How does this medication work? What will it do for me?

This medication contains two ingredients, hydrocodone and phenylephrine. Hydrocodone belongs to the family of medications called antitussives (cough suppressants), and phenylephrine belongs to the family of medications called decongestants (congestion relievers).

Hydrocodone helps to suppress cough by affecting the cough centre in the brain. Hydrocodone is a narcotic medication and so can be habit-forming if taken for long periods. Phenylephrine works by narrowing blood vessels in the nasal passages and helps to relieve nasal stuffiness.

Your doctor may have suggested this medication for conditions other than those listed in these drug information articles. As well, some forms of this medication may not be used for all of the conditions discussed here. If you have not discussed this with your doctor or are not sure why you are taking this medication, speak to your doctor. Do not stop taking this medication without consulting your doctor.

Do not give this medication to anyone else, even if they have the same symptoms as you do. It can be harmful for people to take this medication if their doctor has not prescribed it.

What form(s) does this medication come in?

Hydrocodone – phenylephrine is no longer being manufactured for sale in Canada and is no longer available under any brand names. This article is being kept available for reference purposes only. If you are using this medication, speak with your doctor or pharmacist for information about your treatment options.

How should I use this medication?

The recommended dose for adults and children over 12 years is 5 mL every 4 hours as needed. This medication is not recommended for children under 12 years of age.

Many things can affect the dose of medication that a person needs, such as body weight, other medical conditions, and other medications. If your doctor has recommended a dose different from the ones listed here, do not change the way that you are taking the medication without consulting your doctor.

It is important to take this medication exactly as prescribed by your doctor. If you miss a dose, take it as soon as possible and continue with your regular schedule. If it is almost time for your next dose, skip the missed dose and continue with your regular dosing schedule. Do not take a double dose to make up for a missed one. If you are not sure what to do after missing a dose, contact your doctor or pharmacist for advice.
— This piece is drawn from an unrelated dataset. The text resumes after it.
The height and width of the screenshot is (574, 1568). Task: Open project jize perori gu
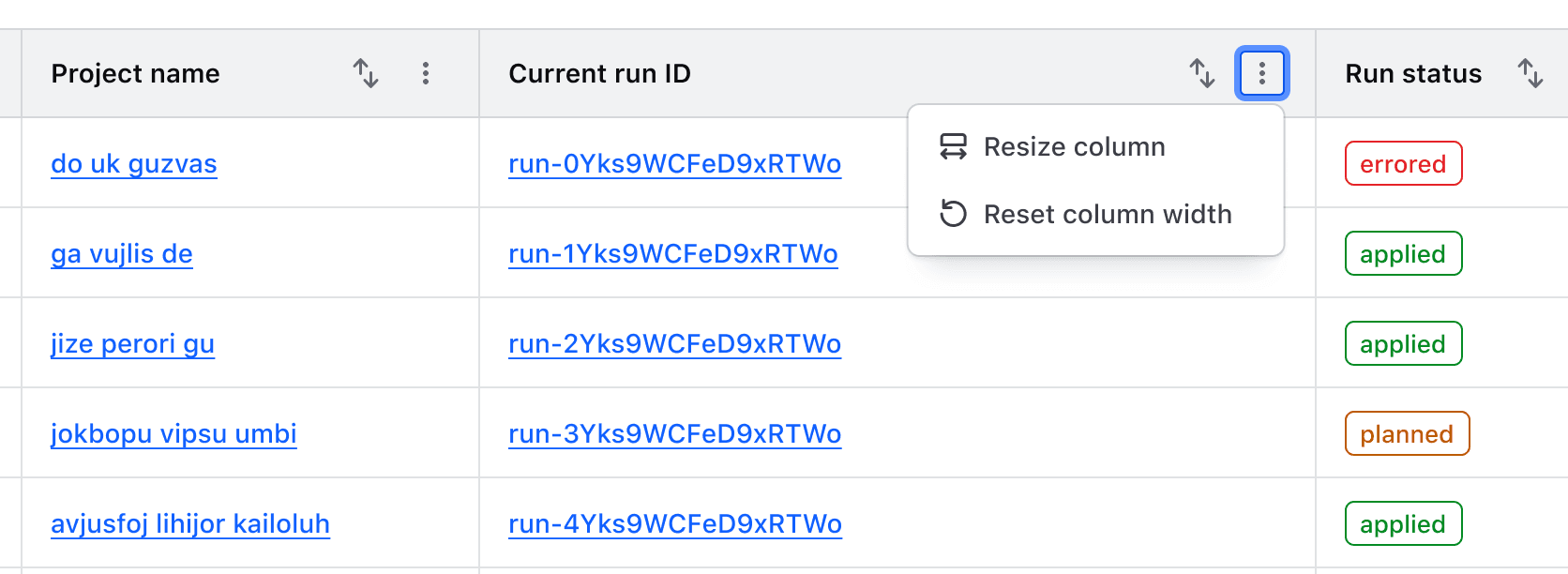[x=133, y=344]
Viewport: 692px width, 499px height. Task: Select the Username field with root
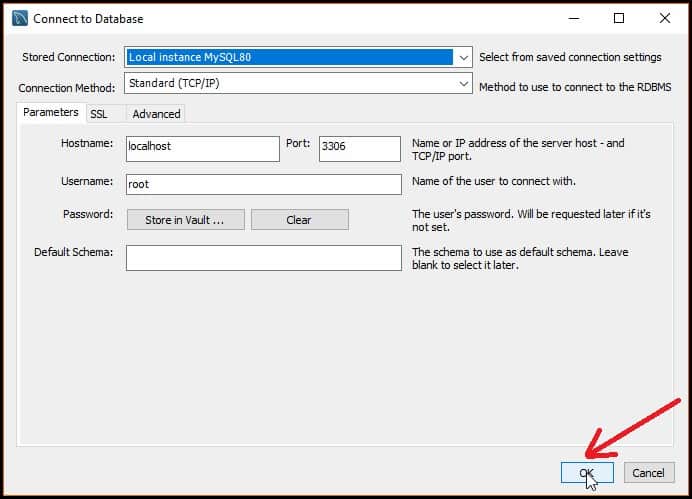click(x=263, y=184)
Store this medication at room temperature, protect it from light and moisture, and keep it out of the reach of children.

Do not dispose of medications in wastewater (e.g. down the sink or in the toilet) or in household garbage. Ask your pharmacist how to dispose of medications that are no longer needed or have expired.

Who should NOT take this medication?

Do not take this medication if you:

  • are allergic to hydrocodone, phenylephrine, or any ingredients of the medication
  • are allergic to any of the other "opioid"-type medications, as they may also be allergic to hydrocodone
  • are having difficulty breathing
  • have an intracranial (inside the head) lesion associated with increased pressure inside the head
  • take a monoamine oxidase inhibitor (MAO inhibitor; e.g. tranylcypromine, phenelzine)

What side effects are possible with this medication?

Many medications can cause side effects. A side effect is an unwanted response to a medication when it is taken in normal doses. Side effects can be mild or severe, temporary or permanent.

The side effects listed below are not experienced by everyone who takes this medication. If you are concerned about side effects, discuss the risks and benefits of this medication with your doctor.

The following side effects have been reported by at least 1% of people taking this medication. Many of these side effects can be managed, and some may go away on their own over time.

Contact your doctor if you experience these side effects and they are severe or bothersome. Your pharmacist may be able to advise you on managing side effects.

  • constipation (more common with long-term use)
  • decrease in amount of urine
  • difficult or painful urination
  • difficulty sleeping
  • dizziness, lightheadedness, or feeling faint
  • drowsiness
  • dry mouth
  • false sense of well-being
  • frequent urge to urinate
  • general feeling of discomfort or illness
  • headache
  • loss of appetite
  • nausea or vomiting
  • nervousness or restlessness
  • nightmares or unusual dreams
  • stomach cramps or pain
  • unusual tiredness or weakness

Although most of the side effects listed below don’t happen very often, they could lead to serious problems if you do not seek medical attention.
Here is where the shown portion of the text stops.